Tuesday, January 14, 2014

Wabi Sabi Library

Wabi Sabi is a Japanese aesthetic valuing the imperfection in things, the imperfect, impermanent and incomplete. The slow, the weathered, the authentic and the unfinished. I am very enthusiastic about Wabi Sabi and seek at all times to bring the principles and beauty of Wabi Sabi to my Library. This is why when someone comes to my desk and says "I would like to renew this book." I say "I would like for this to happen too. Perhaps if we both concentrate."

Am I being a smart aleck? No indeed. I am merely bringing a curve to our interaction, weathering it, aging it. I am saying "You have come to no slick, plastic, technologically clean library. I am not a figure of precise efficiency. We just both happen to be here. Let me see if I can help you out. I am not slow, but we must respect time."
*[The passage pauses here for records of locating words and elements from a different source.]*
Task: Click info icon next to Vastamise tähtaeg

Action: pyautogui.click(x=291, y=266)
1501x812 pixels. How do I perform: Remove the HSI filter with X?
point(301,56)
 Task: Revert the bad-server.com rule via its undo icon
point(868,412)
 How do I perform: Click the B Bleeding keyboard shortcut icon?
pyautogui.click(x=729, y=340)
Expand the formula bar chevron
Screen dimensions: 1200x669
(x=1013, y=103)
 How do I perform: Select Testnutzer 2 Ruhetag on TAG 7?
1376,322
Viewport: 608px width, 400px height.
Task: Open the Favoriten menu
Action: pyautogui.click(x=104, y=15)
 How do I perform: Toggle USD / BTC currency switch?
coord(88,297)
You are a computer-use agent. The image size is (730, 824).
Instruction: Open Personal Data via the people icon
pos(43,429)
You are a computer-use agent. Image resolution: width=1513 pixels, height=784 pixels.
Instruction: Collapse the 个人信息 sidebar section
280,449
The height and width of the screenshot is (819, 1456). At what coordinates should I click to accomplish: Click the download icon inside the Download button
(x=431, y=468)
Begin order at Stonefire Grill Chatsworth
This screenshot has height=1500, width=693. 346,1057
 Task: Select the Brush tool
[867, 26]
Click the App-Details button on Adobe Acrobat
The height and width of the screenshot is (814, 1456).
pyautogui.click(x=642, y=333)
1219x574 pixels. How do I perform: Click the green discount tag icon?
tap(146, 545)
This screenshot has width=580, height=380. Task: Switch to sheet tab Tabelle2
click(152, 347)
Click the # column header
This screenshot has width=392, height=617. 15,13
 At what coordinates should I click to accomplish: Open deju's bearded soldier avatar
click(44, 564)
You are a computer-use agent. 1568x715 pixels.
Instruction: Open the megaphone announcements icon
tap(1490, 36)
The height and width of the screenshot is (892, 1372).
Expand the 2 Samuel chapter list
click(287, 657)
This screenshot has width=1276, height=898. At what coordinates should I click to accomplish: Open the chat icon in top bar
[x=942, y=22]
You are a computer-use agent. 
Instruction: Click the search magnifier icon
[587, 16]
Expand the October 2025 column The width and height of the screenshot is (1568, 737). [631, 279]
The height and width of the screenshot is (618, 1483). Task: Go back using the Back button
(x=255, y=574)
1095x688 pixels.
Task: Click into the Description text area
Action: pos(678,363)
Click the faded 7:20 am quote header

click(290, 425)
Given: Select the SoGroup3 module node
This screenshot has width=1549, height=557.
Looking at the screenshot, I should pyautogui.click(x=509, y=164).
I work in a white library, high ceilings, more white, and glass. It strives for a clean look, sometimes minimal, sometimes plastic, sometimes simple, and sometimes dreaming it is an expression of technology itself. There is little to recognize in it of the natural world, and yet ever it spills in. Real light falls through the windows. Weathered people walk through in their thousands, all snowflakes, not a single one here for the same thing. Our general plans for what we do in the library always crack. Every person in the library uses it ever so slightly to the left or right, above or below, before or after, of its intended purposes.

The books themselves start as a replicative technology. We get our small share of a thousand print run, or our few of ten thousand identical copies. But our library wears them into unique, battered, smoothed, and decaying objects. What library user who gets to choose from three copies on the shelf of the same old book doesn't know this? The cover of one is grubby and beaten. Another seems swollen and loose. A last one is stained but pleasantly squared. Our beating heart is all these books, shaped by hands into their own fingerprints, or, like the toe of a beloved marble statue, kissed away.

My library, a modern institution, is ever striving for currency, perfection, stasis, vacuum sealed freshness. It is eager to be slick and vital and rich and fresh. But it will never happen. The paint will keep cracking. I will keep letting the wind in. I will be bending the books. For good or ill we will all touch everything here, aye, the world will touch everything, and if we let it, make it better.